Me quedé mirando el Vive como Puedas. En ausencia de Renato, había puesto un asomo de orden en las cajas y los objetos. Renato juntaba las basuras más increíbles en la calle y las metía debajo de campanas de vidrio. Su famoso excremento de marta (influencia de un cuento de Gottfried Keller) era el fetiche mayor del taller. Marta se quejaba de que fuese una alusión a ella, y una noche lo tiró por el ventanal. Renato la llevó agarrada del pescuezo hasta el jardín trasero, y tuvo que buscar el fetiche, lo que le llevó diez minutos de insultos y sacudones.

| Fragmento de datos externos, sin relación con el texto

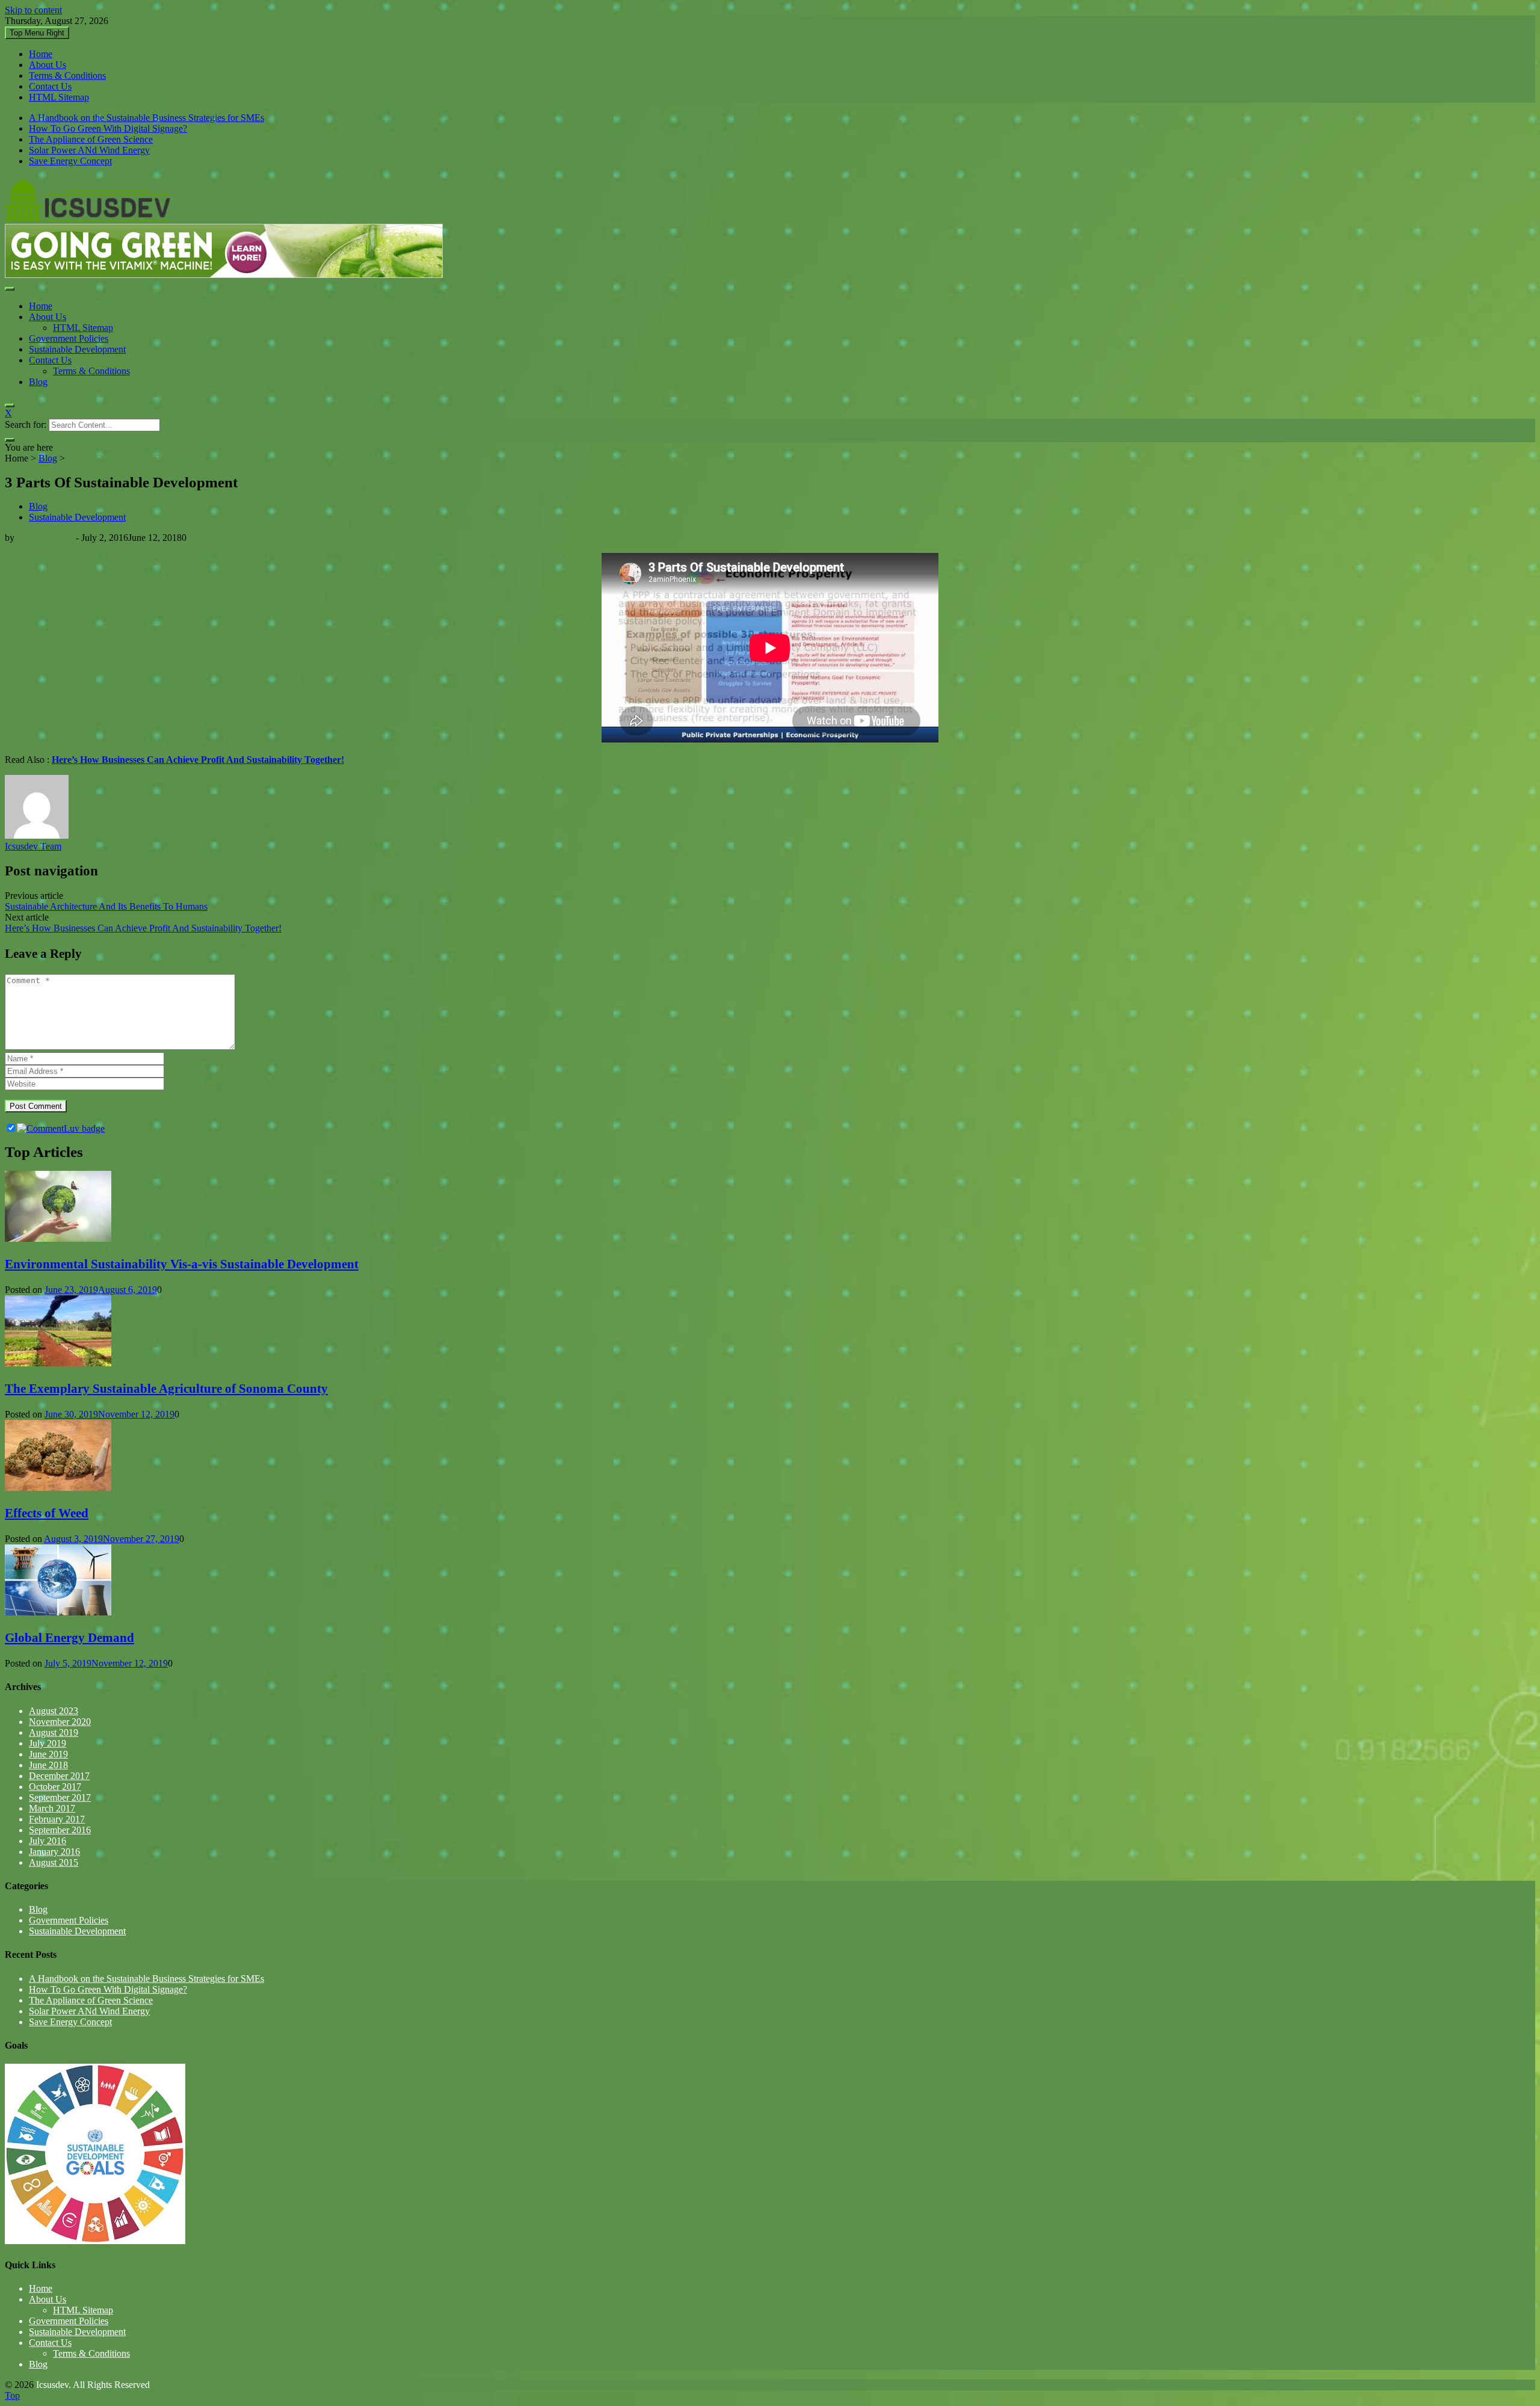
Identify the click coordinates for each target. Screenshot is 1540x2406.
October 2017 (55, 1786)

Además del excremento –que todos sospechábamos de Thibaud-Piazzini– Renato juntaba horquillas y alambres para hacer formas, pedazos de género y plumas. había trabajado un buen rato poniendo los objetos en su lugar, reuniendo las cajas de colores sobre una mesa del fondo y juntando los últimos cuadros en una pila disimulada por un sofá. También vi que había aumentado el número de asientos, y que la mesita del dormitorio de Renato figuraba como de paso en el moblaje para la noche. Pobre Susana, tan mujer de su casa en ese infierno alegre de todas las noches. Tal vez no estaba descontenta, cuidar a Renato era una debilidad suya, formas sutiles de la adelfogamia.

Marta salió corriendo y me llevó a un rincón aunque no había nadie más en el taller.

–Antes de que vengan, decime... ¿con cuál te acostás, Insecto?

–Con ninguna, son vírgenes y cándidas. Mantengo un romance de gran castidad con la madre de estas niñas.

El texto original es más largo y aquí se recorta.